[Items listed in a dataset]

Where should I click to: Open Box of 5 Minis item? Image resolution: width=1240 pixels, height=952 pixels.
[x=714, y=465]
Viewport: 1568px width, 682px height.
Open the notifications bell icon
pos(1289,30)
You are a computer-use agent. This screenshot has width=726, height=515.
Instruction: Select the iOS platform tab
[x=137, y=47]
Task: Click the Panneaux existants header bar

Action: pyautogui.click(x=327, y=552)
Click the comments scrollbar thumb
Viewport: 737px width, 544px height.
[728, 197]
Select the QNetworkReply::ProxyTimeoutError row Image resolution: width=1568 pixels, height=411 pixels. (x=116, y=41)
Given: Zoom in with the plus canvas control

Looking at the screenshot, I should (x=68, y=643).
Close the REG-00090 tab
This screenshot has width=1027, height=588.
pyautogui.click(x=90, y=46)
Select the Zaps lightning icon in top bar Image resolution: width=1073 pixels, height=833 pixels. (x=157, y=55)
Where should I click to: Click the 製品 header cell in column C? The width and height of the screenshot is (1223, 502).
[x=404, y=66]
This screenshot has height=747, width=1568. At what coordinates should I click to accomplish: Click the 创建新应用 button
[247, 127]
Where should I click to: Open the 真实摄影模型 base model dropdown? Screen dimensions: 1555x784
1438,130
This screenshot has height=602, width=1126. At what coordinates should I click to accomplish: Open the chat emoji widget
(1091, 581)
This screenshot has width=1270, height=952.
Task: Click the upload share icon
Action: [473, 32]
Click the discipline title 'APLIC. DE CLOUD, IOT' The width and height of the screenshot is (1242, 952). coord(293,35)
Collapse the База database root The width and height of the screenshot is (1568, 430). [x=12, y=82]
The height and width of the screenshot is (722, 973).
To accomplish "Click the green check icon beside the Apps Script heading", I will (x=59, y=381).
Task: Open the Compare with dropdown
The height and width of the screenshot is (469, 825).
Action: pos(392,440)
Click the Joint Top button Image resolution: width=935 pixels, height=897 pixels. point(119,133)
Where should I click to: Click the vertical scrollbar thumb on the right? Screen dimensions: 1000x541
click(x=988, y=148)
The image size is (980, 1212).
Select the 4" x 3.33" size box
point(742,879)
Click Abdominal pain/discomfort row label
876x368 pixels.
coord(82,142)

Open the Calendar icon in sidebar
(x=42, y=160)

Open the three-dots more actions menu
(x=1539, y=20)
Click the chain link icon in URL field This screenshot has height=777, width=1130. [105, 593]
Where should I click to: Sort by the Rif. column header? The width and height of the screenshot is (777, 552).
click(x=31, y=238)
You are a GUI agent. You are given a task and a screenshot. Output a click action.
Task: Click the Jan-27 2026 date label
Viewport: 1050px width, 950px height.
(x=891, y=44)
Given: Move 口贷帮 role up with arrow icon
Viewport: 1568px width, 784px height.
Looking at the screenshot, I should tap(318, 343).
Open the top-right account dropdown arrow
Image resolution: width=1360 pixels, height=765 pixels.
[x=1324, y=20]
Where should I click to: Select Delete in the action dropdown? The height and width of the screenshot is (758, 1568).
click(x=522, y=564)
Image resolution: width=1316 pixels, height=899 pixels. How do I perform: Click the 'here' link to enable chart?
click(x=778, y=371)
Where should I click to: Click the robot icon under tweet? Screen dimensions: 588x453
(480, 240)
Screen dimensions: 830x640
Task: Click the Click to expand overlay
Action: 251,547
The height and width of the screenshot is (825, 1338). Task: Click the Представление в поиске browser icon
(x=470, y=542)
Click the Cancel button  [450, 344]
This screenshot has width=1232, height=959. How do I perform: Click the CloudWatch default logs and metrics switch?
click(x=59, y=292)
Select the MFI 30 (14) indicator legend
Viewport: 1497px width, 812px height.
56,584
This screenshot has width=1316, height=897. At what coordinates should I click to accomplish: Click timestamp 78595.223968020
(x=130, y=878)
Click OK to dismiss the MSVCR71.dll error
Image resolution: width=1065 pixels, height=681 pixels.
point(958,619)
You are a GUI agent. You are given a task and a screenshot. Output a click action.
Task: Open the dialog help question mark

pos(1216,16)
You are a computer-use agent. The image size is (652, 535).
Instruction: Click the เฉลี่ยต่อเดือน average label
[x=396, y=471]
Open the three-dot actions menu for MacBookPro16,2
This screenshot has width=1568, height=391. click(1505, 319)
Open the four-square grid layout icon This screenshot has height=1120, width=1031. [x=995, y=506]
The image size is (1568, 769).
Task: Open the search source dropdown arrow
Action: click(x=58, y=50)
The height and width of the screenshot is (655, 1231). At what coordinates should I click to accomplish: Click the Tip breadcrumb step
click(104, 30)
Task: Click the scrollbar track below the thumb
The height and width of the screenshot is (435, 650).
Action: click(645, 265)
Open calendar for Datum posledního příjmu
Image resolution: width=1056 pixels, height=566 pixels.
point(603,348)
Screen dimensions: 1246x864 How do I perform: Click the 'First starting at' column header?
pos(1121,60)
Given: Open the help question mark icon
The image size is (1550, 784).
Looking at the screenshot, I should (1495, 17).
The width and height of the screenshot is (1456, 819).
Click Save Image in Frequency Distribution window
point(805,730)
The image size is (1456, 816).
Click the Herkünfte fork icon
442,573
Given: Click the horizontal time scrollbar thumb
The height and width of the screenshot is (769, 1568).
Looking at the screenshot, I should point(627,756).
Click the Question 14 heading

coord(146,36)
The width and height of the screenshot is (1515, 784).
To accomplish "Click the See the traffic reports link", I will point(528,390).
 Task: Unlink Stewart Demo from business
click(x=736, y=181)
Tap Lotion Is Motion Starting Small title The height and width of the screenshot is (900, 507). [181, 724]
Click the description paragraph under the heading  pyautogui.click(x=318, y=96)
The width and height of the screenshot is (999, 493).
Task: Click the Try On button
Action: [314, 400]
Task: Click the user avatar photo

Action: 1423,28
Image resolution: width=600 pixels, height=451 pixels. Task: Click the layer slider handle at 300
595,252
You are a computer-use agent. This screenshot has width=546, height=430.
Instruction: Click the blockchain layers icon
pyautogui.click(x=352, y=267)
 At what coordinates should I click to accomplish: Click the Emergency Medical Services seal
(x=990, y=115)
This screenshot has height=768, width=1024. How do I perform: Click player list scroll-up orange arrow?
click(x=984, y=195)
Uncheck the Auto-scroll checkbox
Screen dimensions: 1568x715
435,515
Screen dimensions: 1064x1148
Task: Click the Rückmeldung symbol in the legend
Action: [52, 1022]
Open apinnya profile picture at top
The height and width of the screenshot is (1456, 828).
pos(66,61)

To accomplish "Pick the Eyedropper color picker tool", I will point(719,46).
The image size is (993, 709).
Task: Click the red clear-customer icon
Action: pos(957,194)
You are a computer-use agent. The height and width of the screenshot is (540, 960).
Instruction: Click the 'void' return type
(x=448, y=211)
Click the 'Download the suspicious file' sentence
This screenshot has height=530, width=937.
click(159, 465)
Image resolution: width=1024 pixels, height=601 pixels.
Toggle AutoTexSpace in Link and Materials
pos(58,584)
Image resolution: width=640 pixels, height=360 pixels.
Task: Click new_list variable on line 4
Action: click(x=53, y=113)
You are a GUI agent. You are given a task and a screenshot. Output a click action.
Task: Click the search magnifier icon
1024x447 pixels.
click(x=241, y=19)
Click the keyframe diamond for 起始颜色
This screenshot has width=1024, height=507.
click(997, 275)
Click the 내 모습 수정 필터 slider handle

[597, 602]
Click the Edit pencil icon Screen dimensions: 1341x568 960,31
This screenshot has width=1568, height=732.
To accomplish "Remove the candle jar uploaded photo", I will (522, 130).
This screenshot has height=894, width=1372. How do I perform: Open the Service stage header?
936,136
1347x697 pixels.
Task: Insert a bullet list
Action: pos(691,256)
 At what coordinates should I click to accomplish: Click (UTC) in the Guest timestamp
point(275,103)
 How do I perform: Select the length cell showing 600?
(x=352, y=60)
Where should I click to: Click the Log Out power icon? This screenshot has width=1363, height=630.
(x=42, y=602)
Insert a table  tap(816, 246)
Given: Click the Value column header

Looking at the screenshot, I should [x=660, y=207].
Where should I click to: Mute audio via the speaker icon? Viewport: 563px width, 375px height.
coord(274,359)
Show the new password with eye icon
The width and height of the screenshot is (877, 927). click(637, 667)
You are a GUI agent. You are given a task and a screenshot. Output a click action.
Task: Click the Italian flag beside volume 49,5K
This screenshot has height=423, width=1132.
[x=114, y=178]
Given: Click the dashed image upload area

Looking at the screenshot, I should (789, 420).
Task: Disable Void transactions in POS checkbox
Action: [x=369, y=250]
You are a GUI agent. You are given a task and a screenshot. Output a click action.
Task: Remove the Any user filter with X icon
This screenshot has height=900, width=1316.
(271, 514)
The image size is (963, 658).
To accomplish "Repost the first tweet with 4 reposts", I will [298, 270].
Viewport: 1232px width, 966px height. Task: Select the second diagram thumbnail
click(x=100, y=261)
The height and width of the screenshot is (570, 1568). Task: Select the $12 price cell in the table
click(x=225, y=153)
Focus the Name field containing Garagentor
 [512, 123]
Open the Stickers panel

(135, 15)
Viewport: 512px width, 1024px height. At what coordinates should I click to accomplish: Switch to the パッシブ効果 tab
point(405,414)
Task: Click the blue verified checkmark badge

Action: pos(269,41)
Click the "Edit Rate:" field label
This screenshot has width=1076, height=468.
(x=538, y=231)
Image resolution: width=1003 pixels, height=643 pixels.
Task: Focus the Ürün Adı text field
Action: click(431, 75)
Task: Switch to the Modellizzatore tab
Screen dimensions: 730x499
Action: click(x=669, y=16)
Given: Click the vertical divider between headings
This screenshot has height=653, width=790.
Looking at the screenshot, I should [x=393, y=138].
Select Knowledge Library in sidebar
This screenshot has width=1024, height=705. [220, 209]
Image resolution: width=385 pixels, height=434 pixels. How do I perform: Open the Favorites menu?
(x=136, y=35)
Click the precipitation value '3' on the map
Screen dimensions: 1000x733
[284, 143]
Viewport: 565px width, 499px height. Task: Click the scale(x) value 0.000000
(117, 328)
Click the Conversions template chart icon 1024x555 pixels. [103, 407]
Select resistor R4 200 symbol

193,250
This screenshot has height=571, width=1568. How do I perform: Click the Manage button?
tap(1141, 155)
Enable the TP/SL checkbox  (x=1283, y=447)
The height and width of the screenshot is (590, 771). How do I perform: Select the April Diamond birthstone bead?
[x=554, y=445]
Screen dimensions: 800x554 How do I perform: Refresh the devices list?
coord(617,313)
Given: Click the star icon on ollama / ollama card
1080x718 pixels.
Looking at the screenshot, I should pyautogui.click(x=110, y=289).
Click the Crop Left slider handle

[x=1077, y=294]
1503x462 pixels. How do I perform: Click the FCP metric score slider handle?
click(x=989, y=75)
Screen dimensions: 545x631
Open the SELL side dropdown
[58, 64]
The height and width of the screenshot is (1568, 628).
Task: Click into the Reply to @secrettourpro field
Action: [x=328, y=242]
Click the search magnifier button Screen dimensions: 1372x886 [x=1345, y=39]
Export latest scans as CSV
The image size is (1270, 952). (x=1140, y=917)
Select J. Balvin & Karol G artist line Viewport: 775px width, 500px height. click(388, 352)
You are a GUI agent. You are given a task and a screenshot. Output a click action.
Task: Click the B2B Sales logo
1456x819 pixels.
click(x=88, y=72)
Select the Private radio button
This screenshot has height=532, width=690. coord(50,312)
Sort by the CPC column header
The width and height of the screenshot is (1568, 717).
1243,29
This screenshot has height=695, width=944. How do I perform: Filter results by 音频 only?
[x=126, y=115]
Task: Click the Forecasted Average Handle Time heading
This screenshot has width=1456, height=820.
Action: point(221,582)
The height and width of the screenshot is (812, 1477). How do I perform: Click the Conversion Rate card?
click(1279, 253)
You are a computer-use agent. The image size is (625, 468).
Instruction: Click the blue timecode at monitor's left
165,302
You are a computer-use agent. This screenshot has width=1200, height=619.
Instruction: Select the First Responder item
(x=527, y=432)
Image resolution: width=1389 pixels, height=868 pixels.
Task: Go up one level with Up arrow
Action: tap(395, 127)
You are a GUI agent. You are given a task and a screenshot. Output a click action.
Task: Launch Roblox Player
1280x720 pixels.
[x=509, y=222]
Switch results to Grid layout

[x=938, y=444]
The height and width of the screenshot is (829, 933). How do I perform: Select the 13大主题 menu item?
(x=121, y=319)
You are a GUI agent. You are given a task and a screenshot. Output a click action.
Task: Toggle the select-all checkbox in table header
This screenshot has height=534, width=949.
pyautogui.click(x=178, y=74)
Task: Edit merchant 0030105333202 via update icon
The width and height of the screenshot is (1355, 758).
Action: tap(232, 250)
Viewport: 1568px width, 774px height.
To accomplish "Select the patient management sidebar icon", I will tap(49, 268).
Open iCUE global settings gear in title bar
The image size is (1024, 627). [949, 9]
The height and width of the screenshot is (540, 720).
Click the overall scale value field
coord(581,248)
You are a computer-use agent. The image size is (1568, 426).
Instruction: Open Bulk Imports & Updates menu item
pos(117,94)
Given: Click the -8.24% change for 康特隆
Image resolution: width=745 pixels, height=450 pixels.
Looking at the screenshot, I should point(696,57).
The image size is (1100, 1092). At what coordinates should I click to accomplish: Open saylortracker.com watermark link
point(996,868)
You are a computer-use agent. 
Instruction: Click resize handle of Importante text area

Goal
In the records, swap "Roblox Player" for "Roblox Studio" and write out again the lines from the line with "Export latest scans as CSV" up to and including the line with "The image size is (1024, 627). [949, 9]", with nothing else changed.

Written reply
Export latest scans as CSV
The image size is (1270, 952). (x=1140, y=917)
Select J. Balvin & Karol G artist line Viewport: 775px width, 500px height. click(388, 352)
You are a GUI agent. You are given a task and a screenshot. Output a click action.
Task: Click the B2B Sales logo
1456x819 pixels.
click(x=88, y=72)
Select the Private radio button
This screenshot has height=532, width=690. coord(50,312)
Sort by the CPC column header
The width and height of the screenshot is (1568, 717).
1243,29
This screenshot has height=695, width=944. How do I perform: Filter results by 音频 only?
[x=126, y=115]
Task: Click the Forecasted Average Handle Time heading
This screenshot has width=1456, height=820.
Action: point(221,582)
The height and width of the screenshot is (812, 1477). How do I perform: Click the Conversion Rate card?
click(1279, 253)
You are a computer-use agent. The image size is (625, 468).
Instruction: Click the blue timecode at monitor's left
165,302
You are a computer-use agent. This screenshot has width=1200, height=619.
Instruction: Select the First Responder item
(x=527, y=432)
Image resolution: width=1389 pixels, height=868 pixels.
Task: Go up one level with Up arrow
Action: tap(395, 127)
You are a GUI agent. You are given a task and a screenshot. Output a click action.
Task: Launch Roblox Studio
1280x720 pixels.
[x=509, y=222]
Switch results to Grid layout

[x=938, y=444]
The height and width of the screenshot is (829, 933). How do I perform: Select the 13大主题 menu item?
(x=121, y=319)
You are a GUI agent. You are given a task and a screenshot. Output a click action.
Task: Toggle the select-all checkbox in table header
This screenshot has height=534, width=949.
pyautogui.click(x=178, y=74)
Task: Edit merchant 0030105333202 via update icon
The width and height of the screenshot is (1355, 758).
Action: tap(232, 250)
Viewport: 1568px width, 774px height.
To accomplish "Select the patient management sidebar icon", I will tap(49, 268).
Open iCUE global settings gear in title bar
The image size is (1024, 627). [949, 9]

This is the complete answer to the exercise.